TO DO — Leaving out the pictures, please reproduce exactly and only the lines from the one that contains "Task: Open the Configuration settings button" through the last line below.

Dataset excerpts
------------------------------------
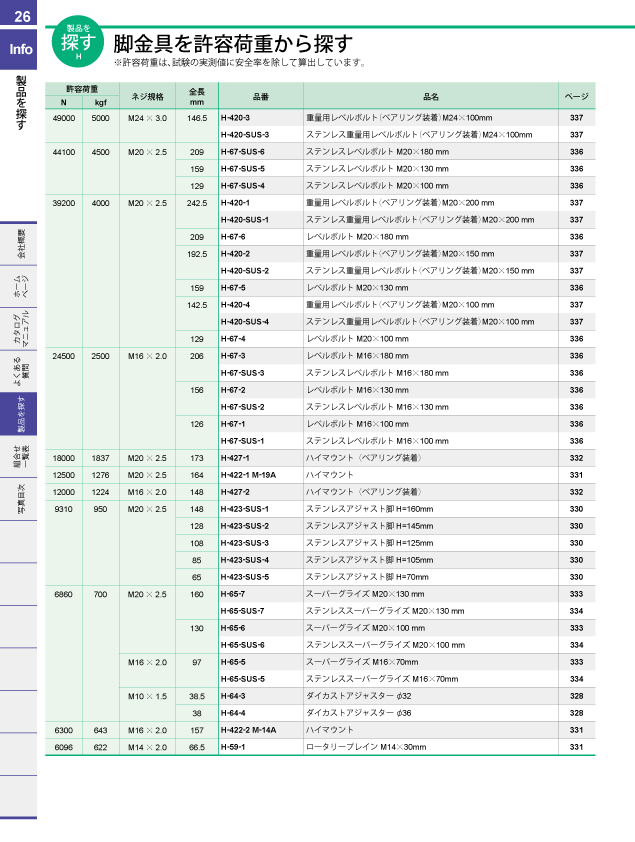Screen dimensions: 635x842
Task: Click the ネジ規格 column header
Action: (147, 96)
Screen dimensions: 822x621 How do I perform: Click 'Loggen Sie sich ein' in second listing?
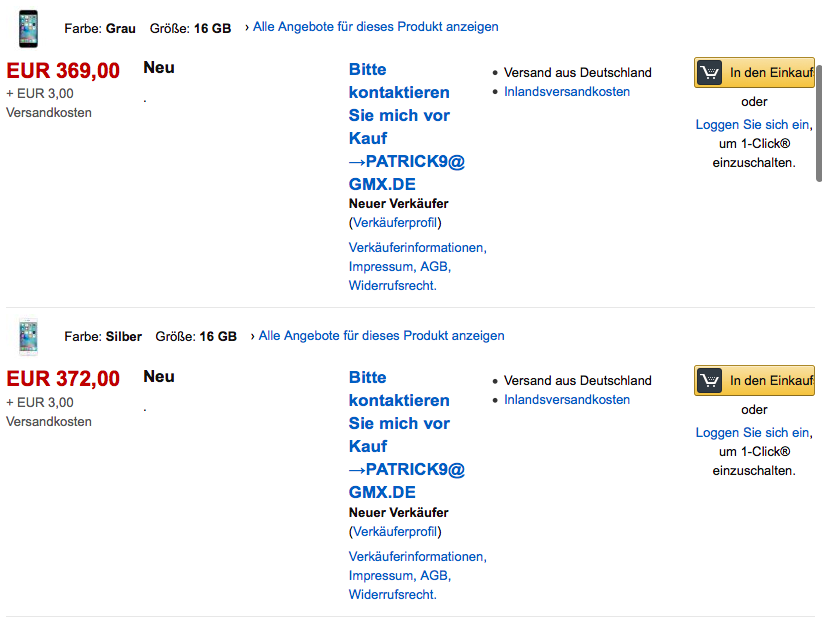point(752,433)
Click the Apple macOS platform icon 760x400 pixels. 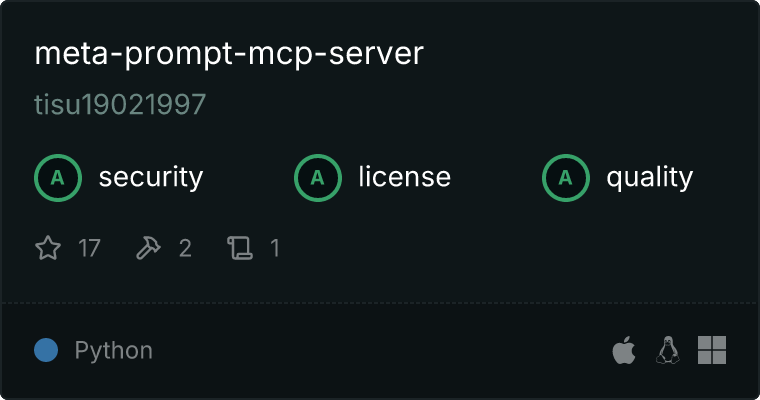pyautogui.click(x=624, y=350)

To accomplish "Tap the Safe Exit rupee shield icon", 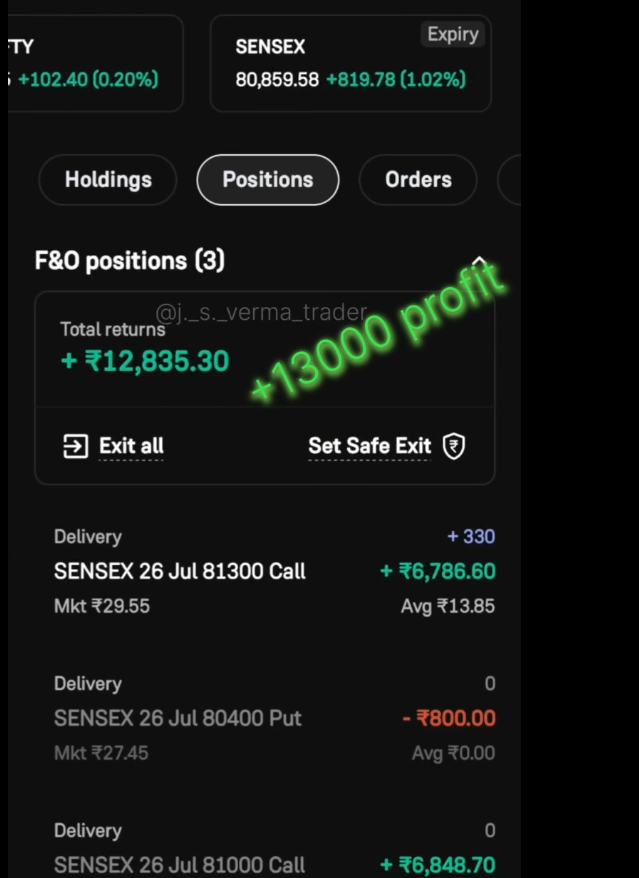I will 454,446.
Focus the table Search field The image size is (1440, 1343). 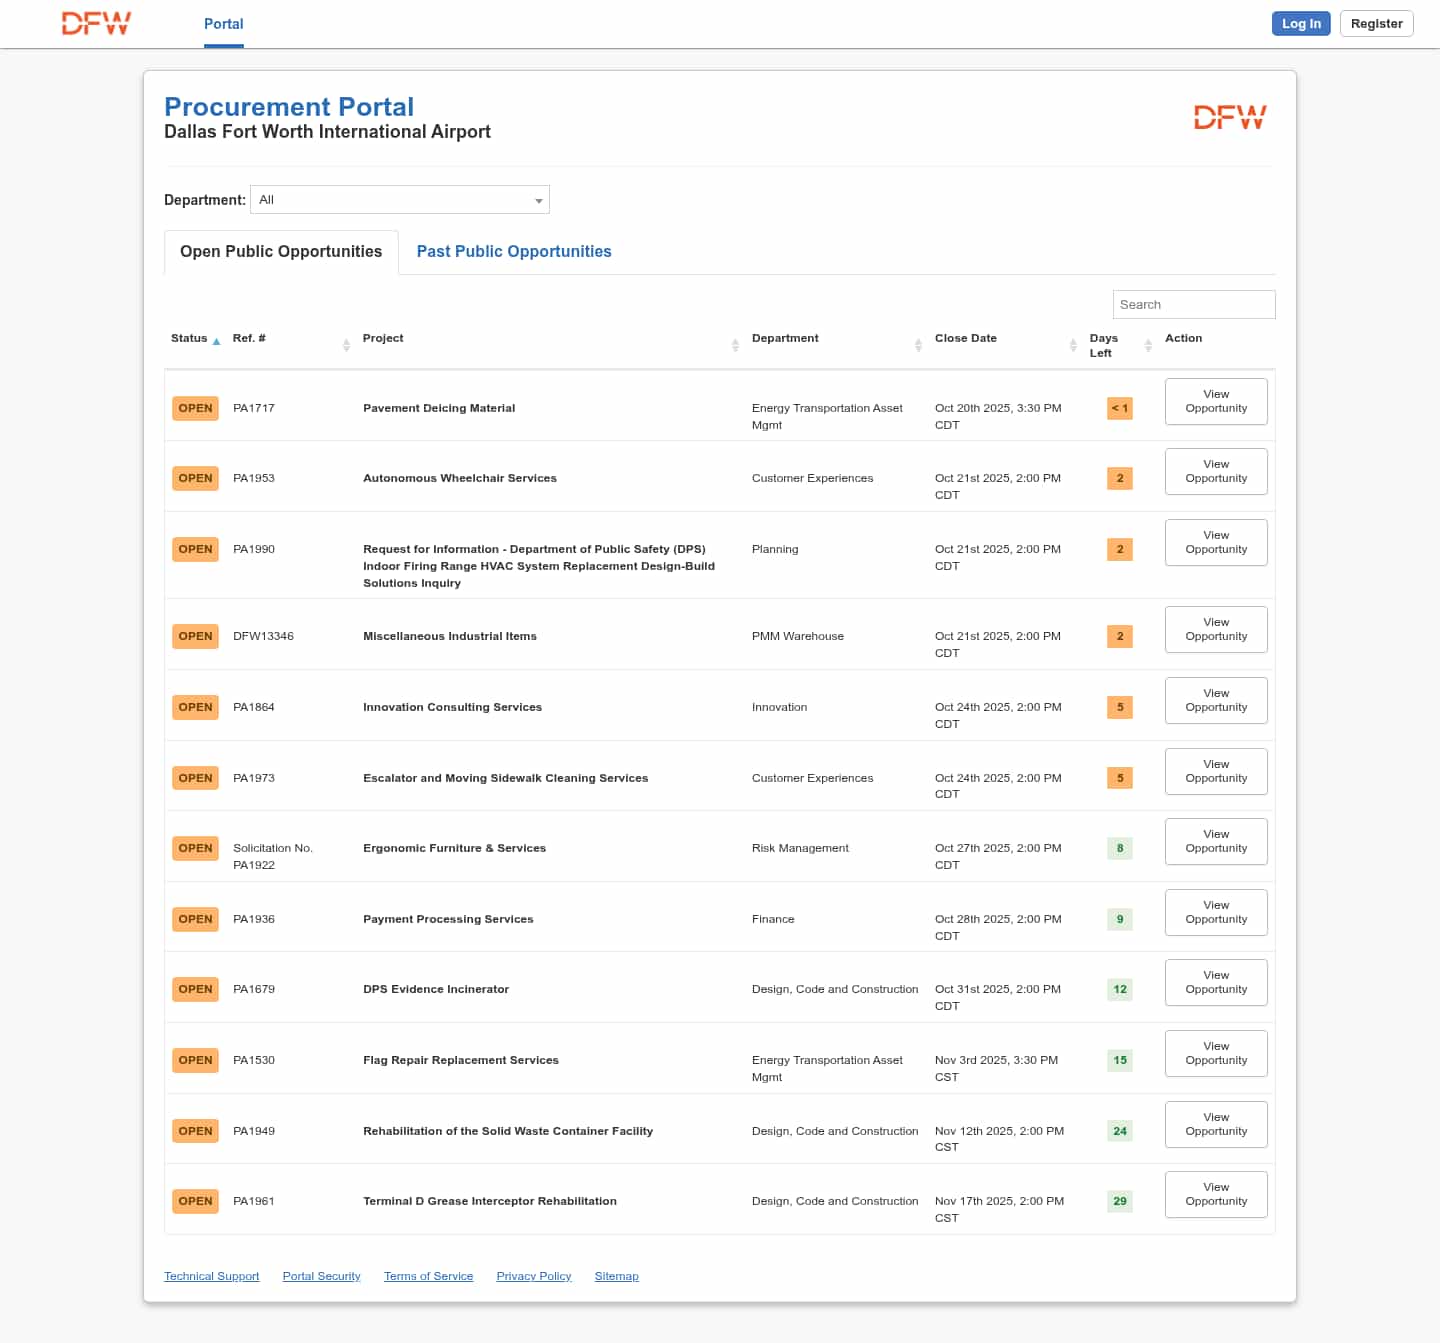(1193, 305)
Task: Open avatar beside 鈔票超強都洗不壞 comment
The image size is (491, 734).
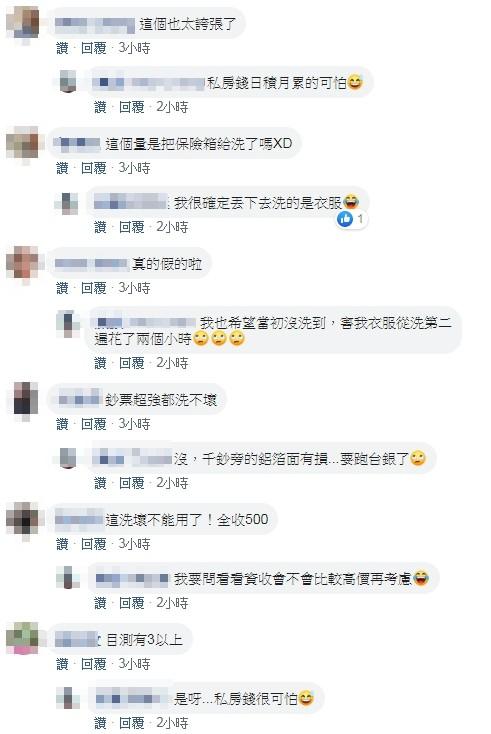Action: 23,398
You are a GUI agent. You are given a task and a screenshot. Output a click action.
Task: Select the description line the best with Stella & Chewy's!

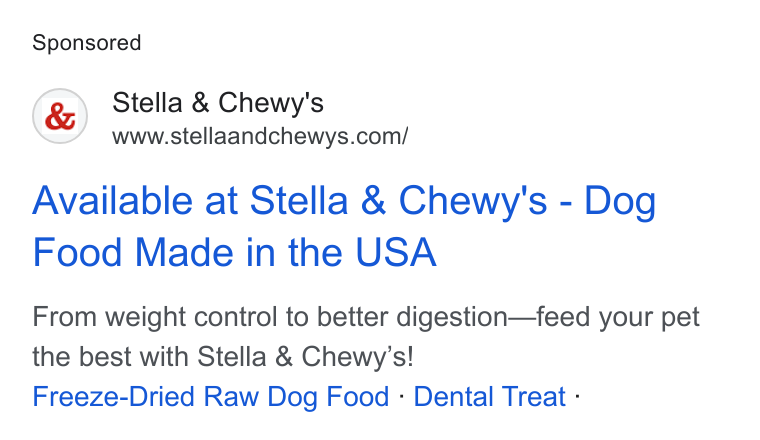point(223,357)
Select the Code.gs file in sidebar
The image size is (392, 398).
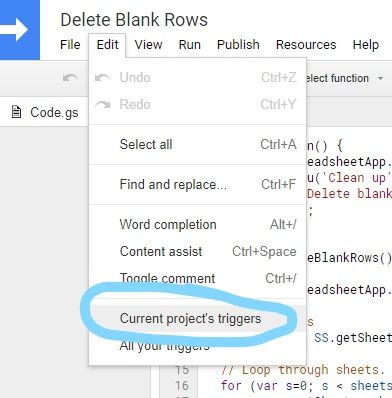pos(45,112)
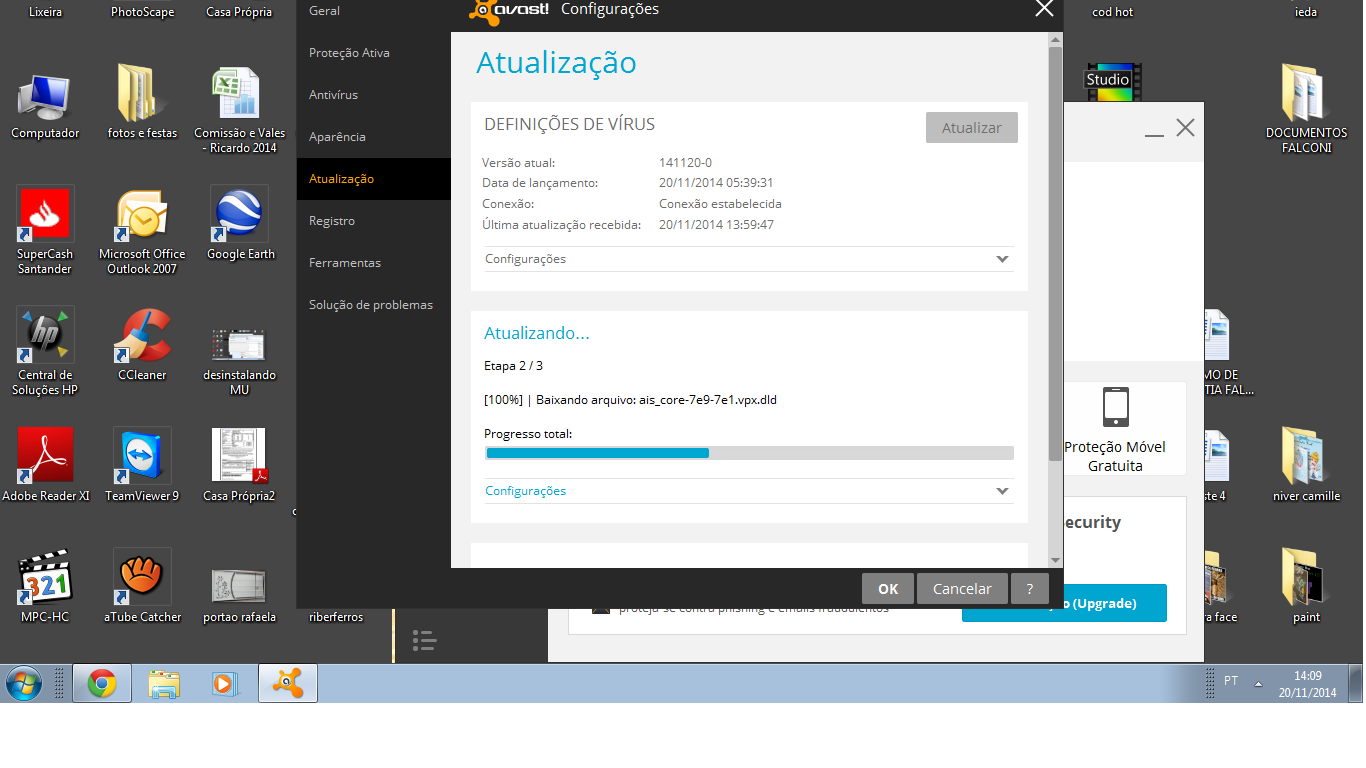Open Google Earth desktop shortcut
This screenshot has height=768, width=1366.
click(x=240, y=217)
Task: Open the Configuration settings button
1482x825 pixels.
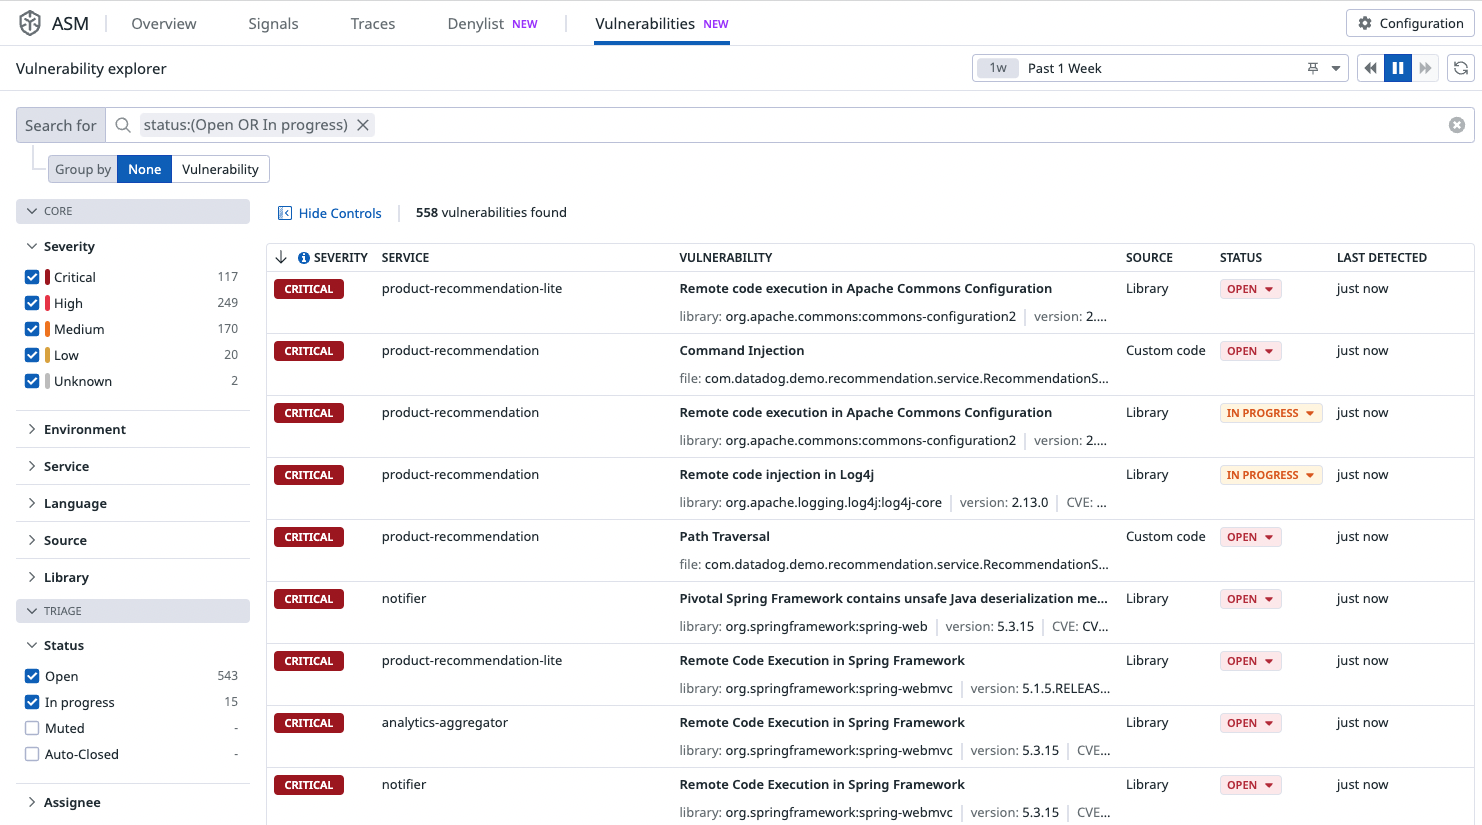Action: [1410, 23]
------------------------------------
RESULT FOR THIS EXERCISE —
Task: Open the Configuration settings button
1482x825 pixels.
Action: [1410, 23]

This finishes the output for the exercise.